Sejak berdirinya pada 2006 lalu, YKH memang memantapkan diri menggunakan audio-visual sebagai media komunikasi mereka. Dalam produksinya, laku partisipatoris dengan warga lokal selalu ditonjolkan. Dengan model kerja seperti ini, warga lokal dari tiap daerah akan terlibat langsung dalam usaha pemecahan masalah mereka. Karena demokratis dengan mempertemukan banyak gagasan dan perspektif, kemungkinan penemuan solusi konfliknya juga makin besar. Cangkupan masalah yang terekam dalam kamera juga akan bertambah beragam, ini belum termasuk sumbangan nuansa lokal seperti bahasa, budaya, agama, dan konteks kedaerahan yang krusial dalam sebuah film. Selain itu, model kerja partisipatoris ini juga menghindarkan pihak KH untuk mengobjektifikasi warga lokal. Fauzanafi, salah satu pendiri Kampung Halaman menjelaskan, “Kampung Halaman menggunakan video untuk membuat perubahan. Kami tidak bekerja dengan video, kami bekerja dengan orang, dan video adalah alat komunikasi kami, juga untuk menyebarkan pesan ke komunitas-komunitas lain.”
Penggunaan media audio-visual juga sangat efektif untuk remaja yang memang jadi sasaran utama program-program YKH. Lewat prakteknya selama ini YKH percaya bahwa proses perubahan sosial masa kini tidak hanya dipengaruhi oleh distribusi atau pertukaran barang/uang dan mobilitas manusia, tapi juga lewat pertukaran imaji atau bayangan melalui media, khususnya media audio-visual. Konten audio-visual yang paling banyak dikonsumsi oleh remaja Indonesia tentu saja lewat televisi, film, maupun internet yang makin menubuh di keseharian. Gawatnya, konten-konten yang dikonsumsi oleh remaja dari ujung timur ke barat Indonesia ini mayoritas bermasalah. Kerapnya karena diproduksi secara terpusat dan dikendalikan kepentingan industri, sajian dalam media arus utama justru kerap memisahkan mereka dari lingkungan dan hidup mereka sehari-hari, menghilangkan sensitifitas dan keterikatan mereka pada komunitasnya sendiri. Sebagai contoh, remaja perempuan di sebuah desa di Jawa yang harusnya akrab dengan sawah dan matahari, karena imaji kecantikan yang disuntikkan lewat televisi jadi enggan bersentuhan dengan tanah dan lebih banyak menghabiskan waktu bersolek. Kasus serupa juga banyak terjadi di daerah-daerah lain, potensi lokal yang sebenarnya dimiliki para remaja diabaikan begitu saja demi cita-cita menjadi remaja perkotaan yang kerapnya justru mencabut mereka dari akarnya.

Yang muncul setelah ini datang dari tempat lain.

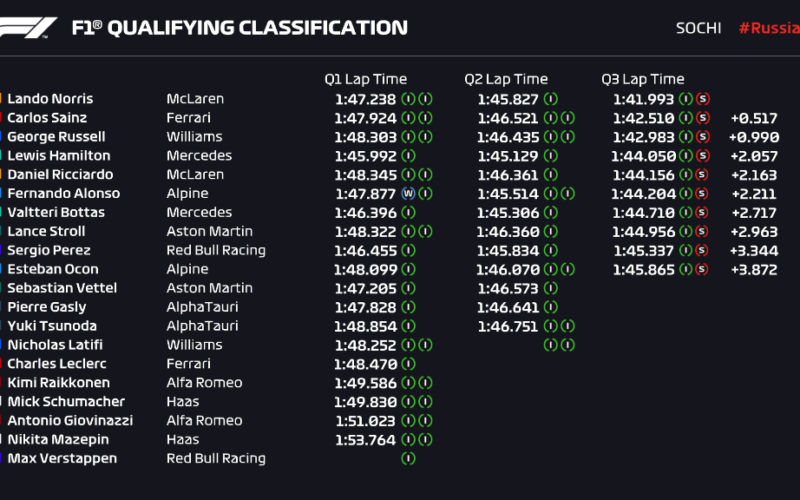This screenshot has height=500, width=800.
Task: Click the orange team color bar beside Ricciardo
Action: point(1,174)
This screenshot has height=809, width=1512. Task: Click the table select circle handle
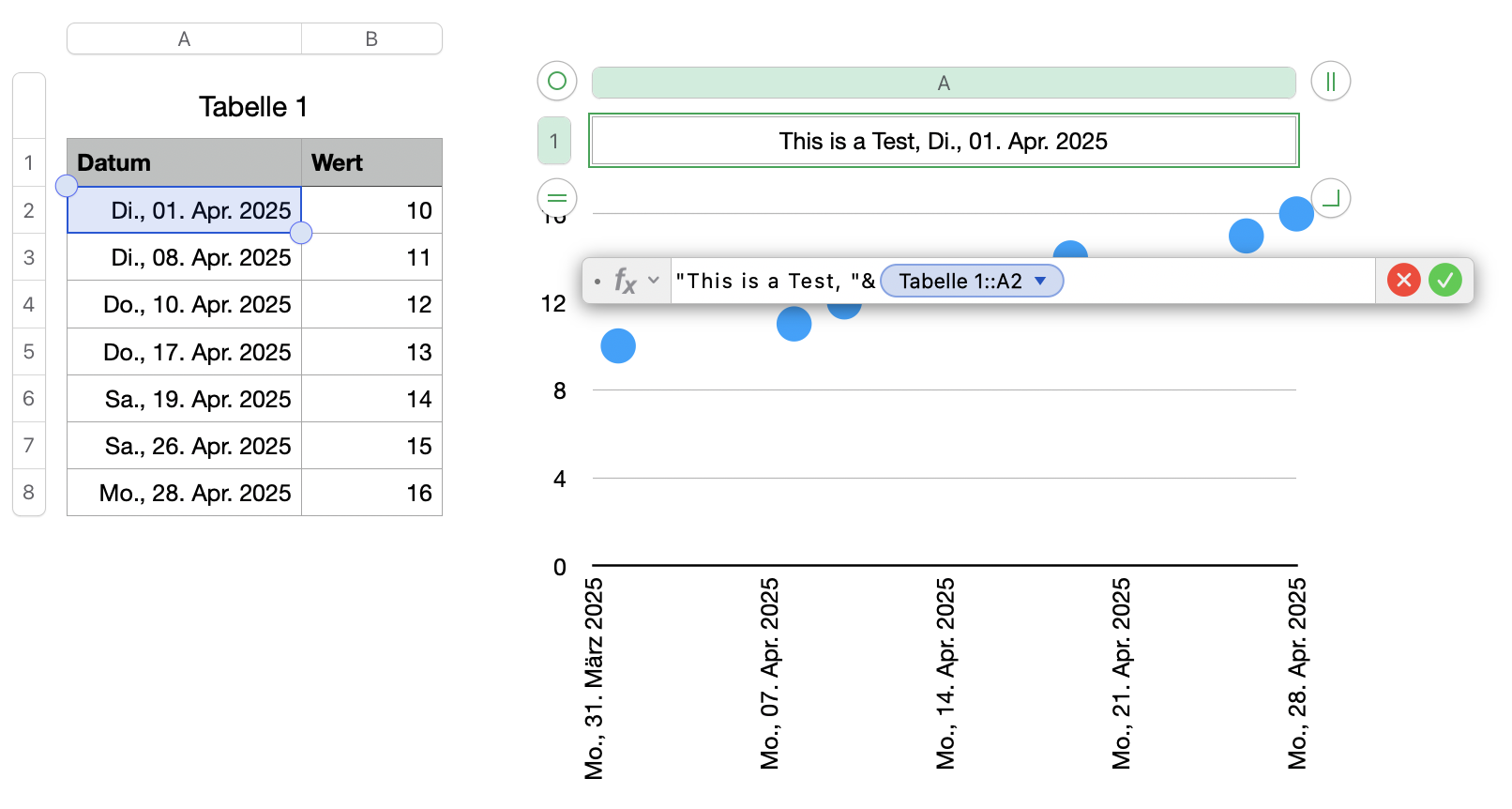click(x=556, y=81)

Untuk mencapai tujuan kampanye itu, salah satu hal yang jadi fokus YKH adalah proses distribusi film yang mereka produksi. Gampangnya, distribusi film adalah soal memutar film di sebanyak mungkin layar untuk mendapat sebanyak mungkin penonton. Namun dengan kenyataan yang harus dihadapi di lapangan, lembaga seperti YKH yang memproduksi konten alternatif seperti film dokumenter ini harus menemukan siasat untuk menyebarkan filmnya.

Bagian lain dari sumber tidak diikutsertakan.